DOCUMENT SEGMENT:
===
CVD Equipment Corporation (CVV) Earnings Call Transcript & Summary
July 14, 2022
Earnings Call Speaker Segments
Lawrence Waldman
executiveGood morning, and welcome to the CVD Equipment Corporation Annual Shareholder Meeting. My name is Lawrence Waldman, and I am the Chairman of the Board of Directors. It is my pleasure to introduce Emmanuel Lakios, our President and Chief Executive Officer.
Emmanuel Lakios
executiveGood morning, and thank you, Larry, for the introduction. I'm Emmanuel Lakios, President, Chief Executive Officer of CVD Equipment Corporation. Before this shareholder meeting begins, I want to extend a warm welcome to you and express the thanks of our management team for your virtual attendance today. We hope you find the meeting interesting and informative. As previously announced, due to the ongoing public health concerns related to COVID-19, our annual meeting for 2022 is being held today in a virtual meeting format. Thomas McNeill, Executive Vice President, Chief Financial Officer, Treasurer, Secretary of the company, will act as secretary of the meeting and will now present proof of the due calling of this meeting.
Thomas McNeill
executiveI present the following: a copy of the printed notice of meeting dated June 1, 2022, stating the time, place and purpose hereof. I suggest that unless specifically requested, we dispense with reading the notice. Please see the website, which contains a copy of the printed notice of the meeting. A complete list of the holders of record of the common stock of the corporation as of the close of business on May 27, 2022, the record date fixed by the Board of Directors for shareholders entitled to notice of and to vote at the meeting. The list, which will be kept open to the inspection of shareholders throughout the course of the meeting, shows that at the close of business on May 27, 2022, there were 6,728,938 shares of common stock issued and outstanding and an affidavit from Robert Zubrycki of Continental Stock Transfer & Trust Company showing that on June 8, 2022, he [indiscernible] to be mailed to each shareholder of record a copy of the notice of annual meeting, annual report for the year ended December 31, 2021, proxy statement, proxy card and a business reply envelope.
===
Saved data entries

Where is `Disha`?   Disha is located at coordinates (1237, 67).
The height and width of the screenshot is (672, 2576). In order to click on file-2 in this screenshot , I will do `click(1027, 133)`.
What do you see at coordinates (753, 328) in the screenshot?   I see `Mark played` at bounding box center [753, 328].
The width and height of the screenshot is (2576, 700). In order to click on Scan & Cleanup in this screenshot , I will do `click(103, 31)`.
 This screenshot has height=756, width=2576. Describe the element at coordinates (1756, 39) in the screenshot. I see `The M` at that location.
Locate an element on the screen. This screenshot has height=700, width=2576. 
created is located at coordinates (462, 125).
===
INSTRUCTIONS:
(a) In the shareholder meeting transcript, how many shares of common stock were issued and outstanding at the close of business on May 27, 2022?
(b) What is the Spanish translation of this sentence from the shareholder meeting transcript: "We hope you find the meeting interesting and informative."

ANSWERS TO EACH TASK:
(a) 6,728,938 shares

(b) Esperamos que la reunión les resulte interesante e informativa.